If it were just as bad as "The censors want to prevent the bad things", I think I might feel that it would be justifiable. This type of thinking also robs the broader public of its agency to reason. The broader public is not comprised of petulant children, regardless of what the media outlets would tell you and what the behavior of Twitter might show (very few of those people display that sort of behavior in actual life, where consequences happen).
This "moral highgrounding", to protect us from the corruption of verbiage that may occur on one platform or another is a ridiculous idea to think that functional adults might need. We are not so weak as to be protected from ideas that "must not be named". Words are not magic, and people cannot be enchanted by their mere utterances. They can be enticed by them being outlawed and the verboten mystique that makes the forbidden seem so savory.

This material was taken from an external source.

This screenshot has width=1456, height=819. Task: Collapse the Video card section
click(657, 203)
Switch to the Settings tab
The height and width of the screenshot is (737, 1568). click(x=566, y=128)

People may be uneducated, but it is impossible to educate them through silence and the silencing of ideas. These verboten ideas will get spread around, major platform or no. They'll spread without any kind of resistance or discussion and no disinfectant light of truth by debate will be shone on them because they will be pushed down to the nooks and crannies, off of the popular platforms where the light of day can show them to be the BS that they are. They'll find their place in small groups and factions, I felt and grow and split people apart. They'll make people not talk to each other and they'll make us a weaker country and a less educated one. A country that tries to run away from hard questions and conversations because it's easier to tell someone or some group to shut up and don't talk about that, rather than address a topic with an open and honest conversation with facts and dialogue.